Die Direktorin der Forschungsabteilung am Nato-College in Rom, Florence Gaub, warnt vor der Zermürbungstaktik des russischen Präsidenten Wladimir Putin, die in Deutschland besonders wirksam sein könnte. Gaub erklärte gegenüber dem „Stern“, dass sich Deutschland im Vergleich zu Finnland, Polen und Frankreich nach 1990 in einem Zustand des „totalen Sicherheitsgefühls“ befunden habe. Dieser Zustand – geprägt von Frieden, Kapitalismus und Demokratie – mache den aktuellen Bruch umso brutaler, den sie als „allergischen Schock“ beschreibt.
Nach Ansicht der Expertin fehle es in Deutschland an der „mentalen Fähigkeit, sich mit Krieg und Krisen auseinanderzusetzen“. Wladimir Putin, der die deutsche Mentalität gut kenne, nutze diese Schwäche gezielt aus. Er setze auf die verbreitete Angst und das Gefühl der Hilflosigkeit in der deutschen Bevölkerung.
Gaub kritisiert, dass die aktuelle politische Debatte, die sich vorrangig um Waffen und Soldaten drehe, am eigentlichen Thema vorbeigehe. Sie betont die Notwendigkeit, sich mit grundlegenderen Fragen auseinanderzusetzen: „Für welches Deutschland lohnt es sich zu kämpfen, für was wäre ich bereit zu sterben? Darüber müssen wir reden.“ Die Militär-Expertin, die selbst Majorin der französischen Armee war, erklärte ihre eigene Bereitschaft, im Kriegsfall an vorderster Front zu kämpfen.

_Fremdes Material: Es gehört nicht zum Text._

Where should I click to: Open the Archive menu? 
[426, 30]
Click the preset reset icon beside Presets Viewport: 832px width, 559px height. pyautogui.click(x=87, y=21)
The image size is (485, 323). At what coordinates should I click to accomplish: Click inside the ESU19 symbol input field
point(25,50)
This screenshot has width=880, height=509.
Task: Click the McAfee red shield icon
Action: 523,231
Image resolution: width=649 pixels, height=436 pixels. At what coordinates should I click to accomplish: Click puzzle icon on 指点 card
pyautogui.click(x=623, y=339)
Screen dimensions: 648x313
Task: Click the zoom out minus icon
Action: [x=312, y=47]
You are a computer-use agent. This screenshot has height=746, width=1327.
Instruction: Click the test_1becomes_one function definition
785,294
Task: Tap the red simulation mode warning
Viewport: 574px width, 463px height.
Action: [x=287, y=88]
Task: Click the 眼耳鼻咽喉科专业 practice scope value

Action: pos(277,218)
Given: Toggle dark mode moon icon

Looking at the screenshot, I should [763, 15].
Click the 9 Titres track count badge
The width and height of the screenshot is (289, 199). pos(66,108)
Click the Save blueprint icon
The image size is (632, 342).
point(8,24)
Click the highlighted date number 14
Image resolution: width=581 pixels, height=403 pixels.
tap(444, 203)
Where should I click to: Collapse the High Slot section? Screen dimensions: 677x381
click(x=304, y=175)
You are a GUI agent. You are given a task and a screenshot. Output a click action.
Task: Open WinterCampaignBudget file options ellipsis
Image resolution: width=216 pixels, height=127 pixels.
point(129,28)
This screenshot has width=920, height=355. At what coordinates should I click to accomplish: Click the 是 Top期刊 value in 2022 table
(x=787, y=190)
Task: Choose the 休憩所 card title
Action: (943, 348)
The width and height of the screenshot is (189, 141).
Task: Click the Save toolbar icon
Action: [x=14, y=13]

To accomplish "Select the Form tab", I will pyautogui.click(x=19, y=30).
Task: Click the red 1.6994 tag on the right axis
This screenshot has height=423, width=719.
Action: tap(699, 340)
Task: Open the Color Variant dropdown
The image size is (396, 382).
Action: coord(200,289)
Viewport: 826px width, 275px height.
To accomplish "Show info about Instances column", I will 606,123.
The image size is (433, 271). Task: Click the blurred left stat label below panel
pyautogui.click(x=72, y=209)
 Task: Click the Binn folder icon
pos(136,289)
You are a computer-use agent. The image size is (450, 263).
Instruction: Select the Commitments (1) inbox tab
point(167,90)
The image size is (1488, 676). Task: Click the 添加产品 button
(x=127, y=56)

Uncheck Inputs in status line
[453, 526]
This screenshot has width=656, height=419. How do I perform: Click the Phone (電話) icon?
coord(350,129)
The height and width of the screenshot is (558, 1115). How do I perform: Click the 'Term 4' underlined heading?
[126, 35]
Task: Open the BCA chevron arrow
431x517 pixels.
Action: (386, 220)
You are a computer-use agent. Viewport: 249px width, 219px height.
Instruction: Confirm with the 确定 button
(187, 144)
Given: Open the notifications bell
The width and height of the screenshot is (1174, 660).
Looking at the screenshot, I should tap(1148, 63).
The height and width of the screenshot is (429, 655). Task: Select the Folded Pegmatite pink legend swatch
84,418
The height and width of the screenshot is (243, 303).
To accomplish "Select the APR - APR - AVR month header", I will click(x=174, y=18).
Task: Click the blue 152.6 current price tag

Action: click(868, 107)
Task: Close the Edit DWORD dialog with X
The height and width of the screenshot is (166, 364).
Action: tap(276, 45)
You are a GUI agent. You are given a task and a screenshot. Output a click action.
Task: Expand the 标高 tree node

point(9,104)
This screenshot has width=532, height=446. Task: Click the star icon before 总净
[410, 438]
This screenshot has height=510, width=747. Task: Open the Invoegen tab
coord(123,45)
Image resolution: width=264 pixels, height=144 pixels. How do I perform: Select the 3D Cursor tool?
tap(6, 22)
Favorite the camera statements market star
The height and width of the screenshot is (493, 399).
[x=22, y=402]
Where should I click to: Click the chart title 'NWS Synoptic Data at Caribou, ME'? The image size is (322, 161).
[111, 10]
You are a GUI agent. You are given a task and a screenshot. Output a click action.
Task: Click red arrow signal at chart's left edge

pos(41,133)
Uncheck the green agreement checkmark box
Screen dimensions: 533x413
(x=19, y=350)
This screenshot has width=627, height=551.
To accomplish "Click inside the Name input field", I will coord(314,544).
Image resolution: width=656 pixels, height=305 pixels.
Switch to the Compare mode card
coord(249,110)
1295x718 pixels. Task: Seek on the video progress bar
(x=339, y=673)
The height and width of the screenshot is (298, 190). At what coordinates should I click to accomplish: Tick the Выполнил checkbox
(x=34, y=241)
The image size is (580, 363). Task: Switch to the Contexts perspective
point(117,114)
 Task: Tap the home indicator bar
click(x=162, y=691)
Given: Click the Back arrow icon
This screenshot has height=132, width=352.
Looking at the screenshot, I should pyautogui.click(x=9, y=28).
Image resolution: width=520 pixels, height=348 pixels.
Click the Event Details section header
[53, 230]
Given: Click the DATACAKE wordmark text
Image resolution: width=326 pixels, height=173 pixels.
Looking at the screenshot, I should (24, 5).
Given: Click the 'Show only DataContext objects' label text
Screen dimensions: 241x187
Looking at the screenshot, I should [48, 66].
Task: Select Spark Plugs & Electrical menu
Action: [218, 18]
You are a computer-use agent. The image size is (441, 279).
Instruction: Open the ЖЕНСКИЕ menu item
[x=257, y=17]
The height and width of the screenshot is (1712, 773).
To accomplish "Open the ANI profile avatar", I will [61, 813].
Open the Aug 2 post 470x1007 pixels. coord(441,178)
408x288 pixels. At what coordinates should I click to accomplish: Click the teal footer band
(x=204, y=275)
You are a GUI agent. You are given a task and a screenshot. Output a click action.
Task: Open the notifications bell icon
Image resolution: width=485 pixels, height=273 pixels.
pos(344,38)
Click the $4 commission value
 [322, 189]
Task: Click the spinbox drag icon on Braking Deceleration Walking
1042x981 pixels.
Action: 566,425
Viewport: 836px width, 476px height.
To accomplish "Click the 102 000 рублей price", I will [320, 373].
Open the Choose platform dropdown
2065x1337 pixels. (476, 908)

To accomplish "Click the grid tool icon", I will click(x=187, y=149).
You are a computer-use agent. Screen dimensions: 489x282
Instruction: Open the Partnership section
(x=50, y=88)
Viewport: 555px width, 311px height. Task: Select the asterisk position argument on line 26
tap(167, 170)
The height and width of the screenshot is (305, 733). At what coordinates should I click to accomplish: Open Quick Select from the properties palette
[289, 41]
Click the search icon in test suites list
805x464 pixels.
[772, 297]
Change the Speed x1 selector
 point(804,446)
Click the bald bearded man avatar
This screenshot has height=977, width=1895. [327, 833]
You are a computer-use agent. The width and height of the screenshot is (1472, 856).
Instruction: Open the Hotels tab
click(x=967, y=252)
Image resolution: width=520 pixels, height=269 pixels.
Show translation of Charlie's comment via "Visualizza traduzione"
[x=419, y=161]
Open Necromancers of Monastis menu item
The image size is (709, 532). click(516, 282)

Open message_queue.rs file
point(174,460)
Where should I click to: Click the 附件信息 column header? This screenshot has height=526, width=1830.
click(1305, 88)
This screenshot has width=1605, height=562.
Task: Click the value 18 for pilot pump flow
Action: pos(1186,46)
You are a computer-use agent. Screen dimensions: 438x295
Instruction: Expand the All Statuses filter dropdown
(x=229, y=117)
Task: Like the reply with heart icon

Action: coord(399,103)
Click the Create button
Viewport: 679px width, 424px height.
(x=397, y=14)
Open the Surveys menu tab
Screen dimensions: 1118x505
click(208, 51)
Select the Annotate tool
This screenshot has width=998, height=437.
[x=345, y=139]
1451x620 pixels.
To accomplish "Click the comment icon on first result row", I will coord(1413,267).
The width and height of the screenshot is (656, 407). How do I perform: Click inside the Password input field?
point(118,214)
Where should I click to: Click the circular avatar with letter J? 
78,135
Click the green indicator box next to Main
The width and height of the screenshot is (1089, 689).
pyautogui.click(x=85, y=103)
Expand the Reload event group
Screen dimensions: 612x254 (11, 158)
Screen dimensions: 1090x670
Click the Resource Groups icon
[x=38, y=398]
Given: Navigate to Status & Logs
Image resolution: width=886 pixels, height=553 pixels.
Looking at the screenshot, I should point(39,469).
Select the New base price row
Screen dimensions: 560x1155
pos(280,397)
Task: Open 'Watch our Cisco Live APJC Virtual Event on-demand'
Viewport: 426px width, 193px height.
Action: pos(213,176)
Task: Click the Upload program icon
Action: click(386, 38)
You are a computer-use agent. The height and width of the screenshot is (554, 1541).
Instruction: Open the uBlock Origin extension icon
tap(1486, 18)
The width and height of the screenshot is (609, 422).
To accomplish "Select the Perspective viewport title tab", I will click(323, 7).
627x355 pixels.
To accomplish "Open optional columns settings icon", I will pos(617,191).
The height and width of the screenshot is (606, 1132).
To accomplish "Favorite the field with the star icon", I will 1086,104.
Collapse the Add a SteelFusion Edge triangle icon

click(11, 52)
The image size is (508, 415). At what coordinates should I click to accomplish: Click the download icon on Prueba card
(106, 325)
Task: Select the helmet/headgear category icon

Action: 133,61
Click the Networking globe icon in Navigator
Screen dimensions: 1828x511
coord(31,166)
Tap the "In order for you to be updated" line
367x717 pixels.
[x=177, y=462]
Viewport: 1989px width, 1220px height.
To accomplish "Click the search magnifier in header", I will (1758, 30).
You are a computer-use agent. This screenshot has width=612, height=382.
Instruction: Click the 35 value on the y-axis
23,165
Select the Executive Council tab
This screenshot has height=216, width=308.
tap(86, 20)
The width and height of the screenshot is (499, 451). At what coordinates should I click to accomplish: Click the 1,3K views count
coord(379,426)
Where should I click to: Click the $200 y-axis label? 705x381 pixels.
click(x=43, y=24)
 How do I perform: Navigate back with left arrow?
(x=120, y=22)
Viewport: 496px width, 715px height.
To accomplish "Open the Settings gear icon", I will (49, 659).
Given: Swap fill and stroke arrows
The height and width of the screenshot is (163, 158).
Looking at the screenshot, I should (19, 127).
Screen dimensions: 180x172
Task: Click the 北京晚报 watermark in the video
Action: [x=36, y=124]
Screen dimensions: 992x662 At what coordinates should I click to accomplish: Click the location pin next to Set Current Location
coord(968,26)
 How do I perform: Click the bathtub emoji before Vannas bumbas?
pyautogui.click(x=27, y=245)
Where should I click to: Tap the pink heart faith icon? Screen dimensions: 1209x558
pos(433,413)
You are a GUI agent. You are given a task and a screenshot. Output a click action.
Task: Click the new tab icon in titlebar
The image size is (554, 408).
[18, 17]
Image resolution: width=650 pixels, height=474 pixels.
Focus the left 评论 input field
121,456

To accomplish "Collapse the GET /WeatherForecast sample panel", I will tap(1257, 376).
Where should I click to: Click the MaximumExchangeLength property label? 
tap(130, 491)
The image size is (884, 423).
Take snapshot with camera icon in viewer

Sie begründete dies mit der Angst um ihre Familie und Freunde: „Das Schlimmste, was mir passieren kann, wäre, Familie oder Freunde zu verlieren. Das macht mir am meisten Angst. Ich bin jetzt 48, aber meine Nichten und Neffen haben noch viel mehr Zukunft vor sich. Für sie würde ich alles tun. Sie würden doch auch für Ihre Kinder sterben.“ Auf die Frage nach Bundeskanzler Friedrich Merz (CDU) in Bezug auf den Konflikt mit Russland lobte Gaub ihn als nicht angstgesteuert. Er habe „keine Berührungsangst mit dem Militär und auch nicht damit, dass es kracht.“
(Mit Material der dts Nachrichtenagentur erstellt)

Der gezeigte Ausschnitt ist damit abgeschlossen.